食品や日用品、書籍などはアマゾン、楽天のような従来型のネット通販(EC)で事足りる場合が多い。一方でファッション、インテリアといった、デザインや質感を細かく確認しながら購入を検討したい商材は、写真と文字だけの情報ではどうしても買いづらい。そんな中で、スマホ画面上ではあるものの、商品を本物に近い立体的な形で表現できる技術としてARが注目され始めている。
重視したのはエンタメ性
ZEPPELIN(ツェッペリン)も、そんなARとECを掛け合わせたサービスを開発する1社だ。これまでは屋外広告やイベントでのAR活用をプロデュースしてきたが、そこで培ったノウハウを搭載したARマーケット事業「ARaddin(アラジン)」を5月初旬に開始する。まずは対象地域や人数を限定したスモールスタートを予定。同事業の業務提携先にはKDDI、電通デジタルも名を連ねる。
アラジンのシステムは、アップルが提供する「ARKit」、グーグルが提供する「ARCore」をベースに作っている。AR空間上に並ぶ商品をそのまま購入できる技術は自社で開発した。 空間をソフトウェアが自動で判別するKDDIの「都市3Dマップ」技術も活用しており、室内に大小さまざまなサイズのオブジェクト(キャラクターなど)が自由に動き回る表現を可能にした。 ユーザーがスマホ上でオブジェクトに触ったり、オブジェクトが音を発したりといった、実世界に近い体験もできる。
「生活必需品が便利に買える・届くというだけでなく、自宅でも外出時のように楽しんで買い物ができるよう、エンタメ性を重視している」。
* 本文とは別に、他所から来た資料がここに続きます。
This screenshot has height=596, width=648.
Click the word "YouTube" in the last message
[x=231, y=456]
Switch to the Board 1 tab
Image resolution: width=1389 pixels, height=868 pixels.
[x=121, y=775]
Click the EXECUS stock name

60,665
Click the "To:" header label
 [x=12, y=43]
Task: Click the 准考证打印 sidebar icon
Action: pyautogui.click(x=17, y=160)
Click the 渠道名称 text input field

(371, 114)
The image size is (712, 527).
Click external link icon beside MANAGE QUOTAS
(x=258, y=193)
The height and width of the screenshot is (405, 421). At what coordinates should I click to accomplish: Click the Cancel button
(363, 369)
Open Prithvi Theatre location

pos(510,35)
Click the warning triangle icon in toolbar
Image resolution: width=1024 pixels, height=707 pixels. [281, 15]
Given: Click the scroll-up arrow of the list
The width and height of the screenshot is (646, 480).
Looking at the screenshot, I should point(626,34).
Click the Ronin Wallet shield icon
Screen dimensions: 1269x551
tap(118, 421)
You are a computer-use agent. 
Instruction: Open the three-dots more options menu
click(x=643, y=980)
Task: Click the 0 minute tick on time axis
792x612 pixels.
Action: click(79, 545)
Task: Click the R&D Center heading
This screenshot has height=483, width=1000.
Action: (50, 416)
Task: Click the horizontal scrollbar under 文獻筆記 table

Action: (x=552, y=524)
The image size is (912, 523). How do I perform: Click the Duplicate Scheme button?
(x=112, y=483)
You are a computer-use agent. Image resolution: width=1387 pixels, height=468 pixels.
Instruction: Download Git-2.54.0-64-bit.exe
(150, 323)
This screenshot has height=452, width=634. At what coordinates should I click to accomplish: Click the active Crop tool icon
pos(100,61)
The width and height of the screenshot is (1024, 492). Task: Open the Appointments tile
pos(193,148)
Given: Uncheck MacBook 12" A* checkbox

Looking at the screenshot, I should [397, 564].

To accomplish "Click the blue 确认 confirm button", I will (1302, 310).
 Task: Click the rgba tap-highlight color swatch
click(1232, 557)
サービスの企画やマーケティングを担当したツェッペリンの大島伊雄氏はそう話す。アラジンでは商品拡充に向け小売企業などの提携先を募っているが、普段はスタジアムでグッズ販売を行っているプロスポーツチームや、いちご狩りの来訪者が急減している農家などの取り込みも模索しているという。
”エンタメ性”は商品以外の面でも追求していく。アプリ上には商品とともにオリジナルのキャラクターが登場し、商品の基本情報やユーザーレビューをナビゲートしてくれる機能を設けることを構想する。また配送時には、受け取った荷物にスマホをかざすことでARを用いた演出が発動するなどの工夫を施す予定だ。